++++ EXCERPT TO READ ++++

Please clarify. Are you saying that no town called Ramoth existed? Or are you saying that there is no way to tell whether Arimathea derives from Ramoth?
I am saying both. We have no strong evidence the town Arimethea existed, and that the speculation that had it existed this Arimathea derives from Ramathaim-Zophim (near Lod) starts with Eusubius, which makes the connection dubious, since it is already handing down speculative myth.
Okay, my comments really have nothing to do with the first question (did Ramoth actually exist in Jesus' time, or even in Mark's time?); rather, the question is whether Mark invented a place name; it does not matter to my position whether he got the place name from an actual living town or whether he plucked it from the pages of scriptures (where there are plenty of places called Ramah or Ramathaim), either assuming that or not caring whether the town actually existed.

++++

> DIRECTIVES:
1. In the Arimathea discussion, why does the last comment say that whether Ramoth really existed has nothing to do with its author's position? Answer in one to three sentences.
2. Resume the Arimathea discussion after its last comment by writing the next reply.

++++ DATASET EXTRACT ++++

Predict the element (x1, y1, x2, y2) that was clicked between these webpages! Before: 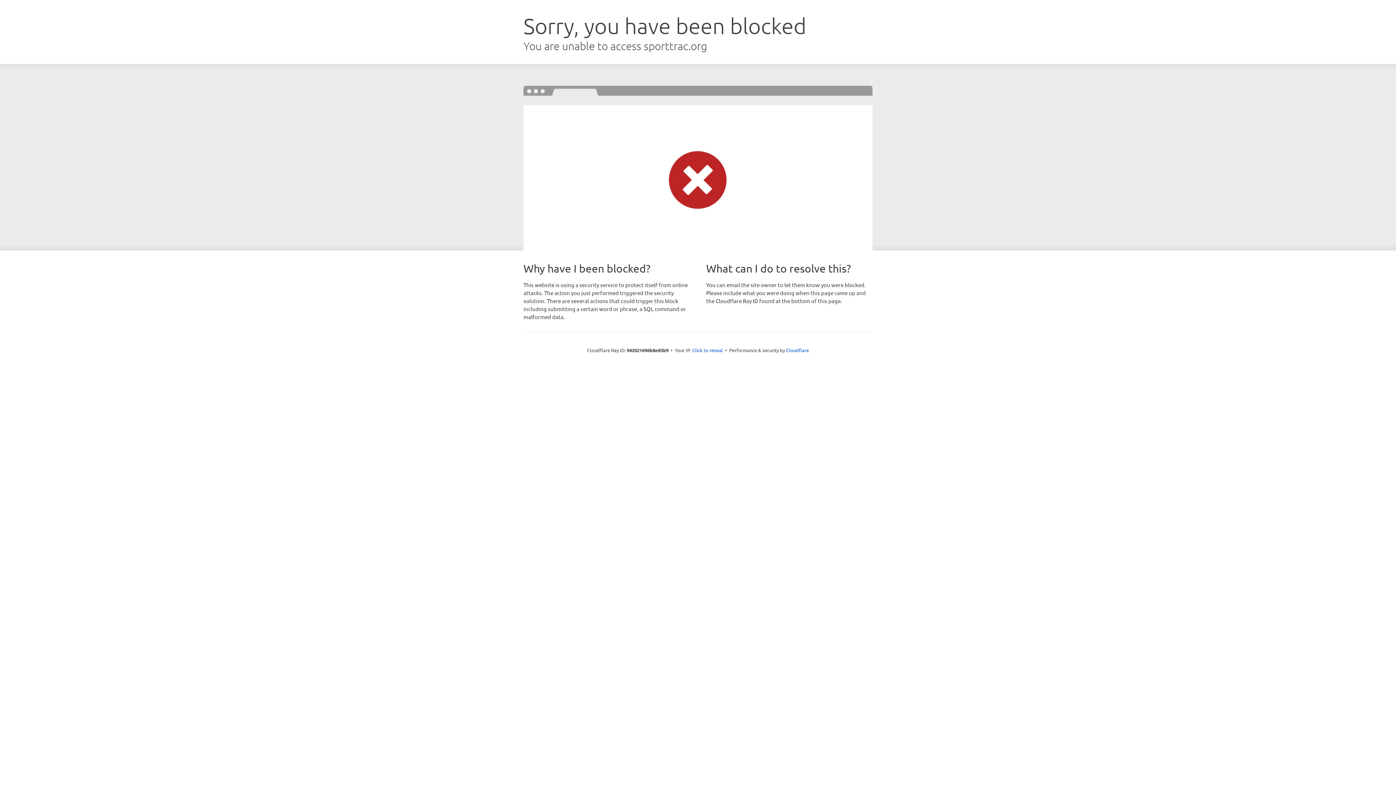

++++

> RESPONSES BY TASK:
1. The author's real question is whether Mark invented a place name. For that position, it makes no difference whether Mark took the name from a living town or from scripture, where many places are called Ramah or Ramathaim. He might have assumed the town existed or not cared whether it did.

2.
My comments are all about the second question (did Arimathea derive from the place name Ramah/Ramathaim?). And to this question I reply, probably yes. I think that the derivation of Ἁριμαθαία from רָמָתַ֛יִם or one of the other variants should be not much more controversial than the derivation of βηθφαγὴ from בית פגא (or בית פגי), or any of the other obvious ones.

Eusebius does not come into it at all except by way of the most general confirmation of the etymology, as if that were needed. (I have no way of knowing whether he identified which Ramoth correctly; there were many.)

All I am saying is that Arimathea (probably) derives from Ramoth; therefore Mark did not invent the place name wholesale. He merely used it.